*Your goal*: Exclude the pictures, then repeat exactly each line from the one containing "Instruction: Click Call" to the final line of the records that follow.

Stored data:
--------
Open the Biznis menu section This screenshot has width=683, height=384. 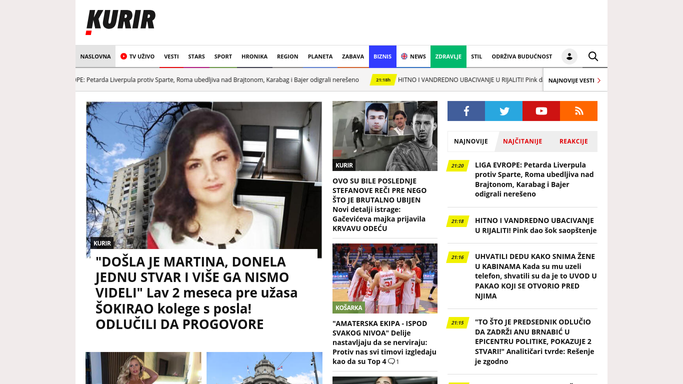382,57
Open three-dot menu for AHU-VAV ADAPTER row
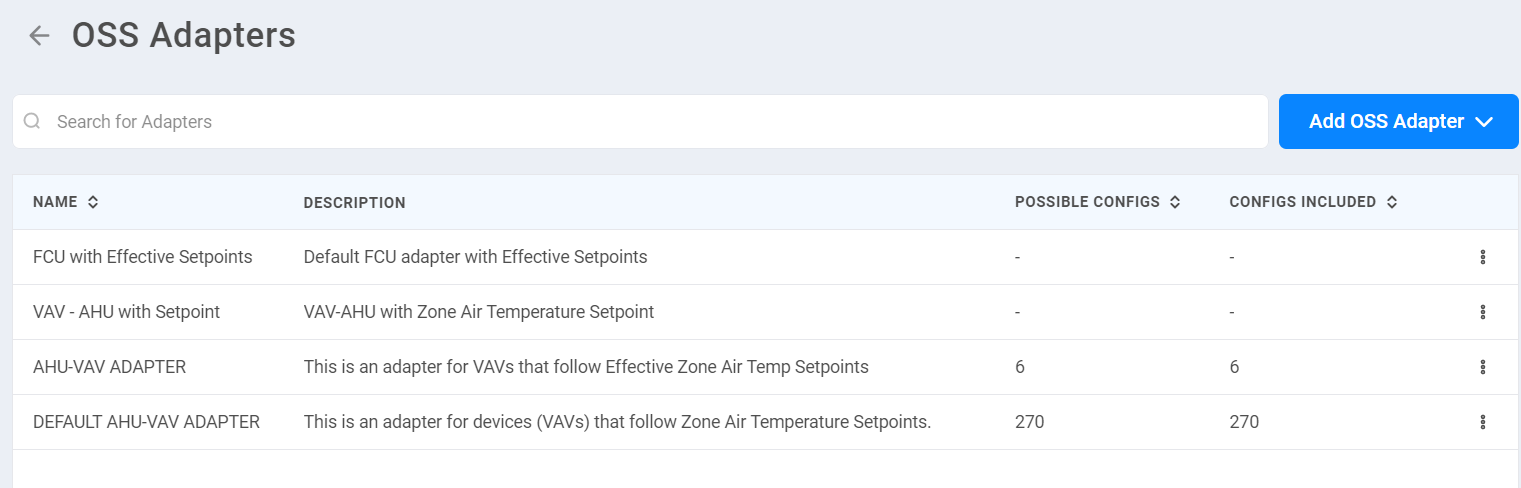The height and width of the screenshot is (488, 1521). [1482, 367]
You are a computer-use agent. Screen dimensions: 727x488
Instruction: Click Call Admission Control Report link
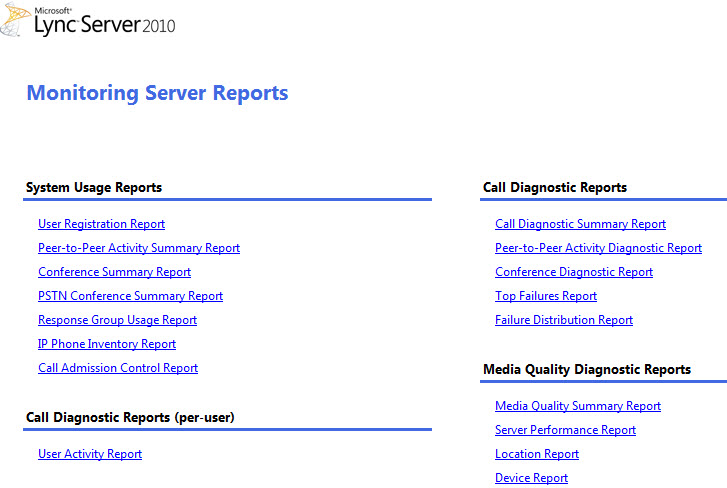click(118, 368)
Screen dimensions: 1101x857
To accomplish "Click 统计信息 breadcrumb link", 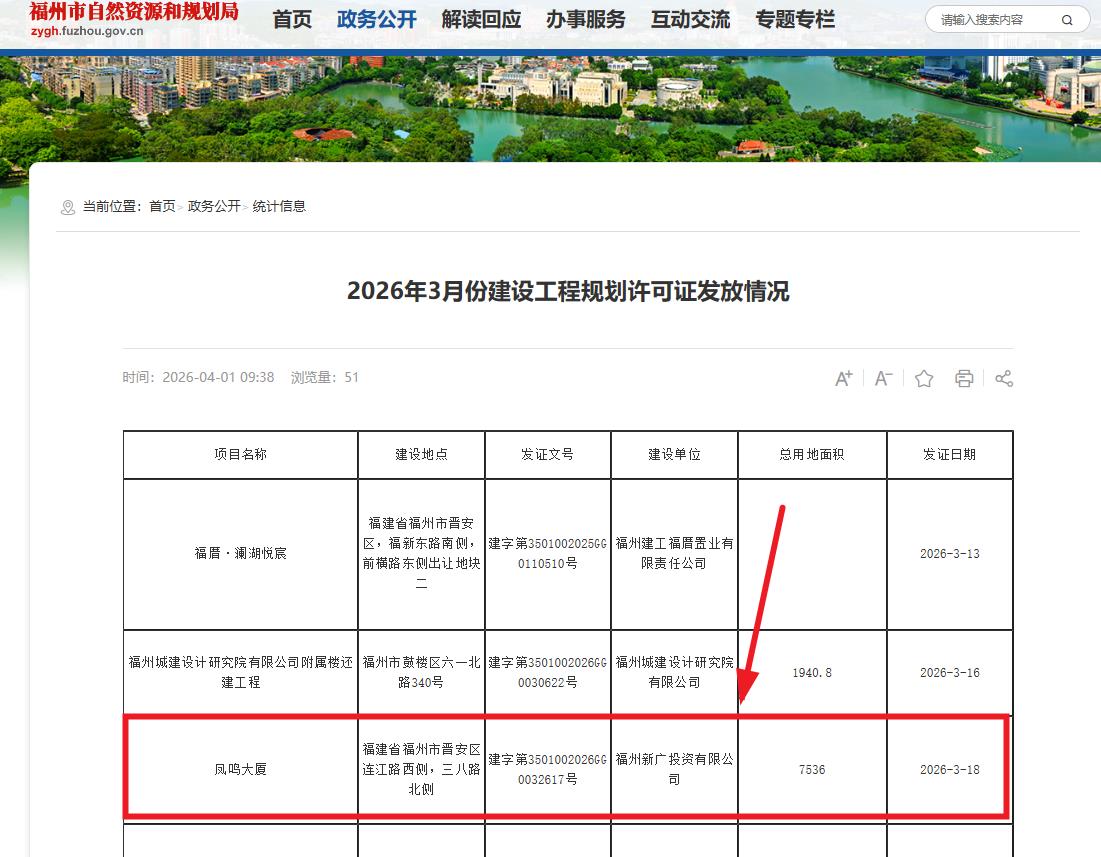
--------
*Task solution*:
Instruction: Click Call Admission Control Report link
click(118, 368)
Screen dimensions: 1101x857
To accomplish "Click 统计信息 breadcrumb link", 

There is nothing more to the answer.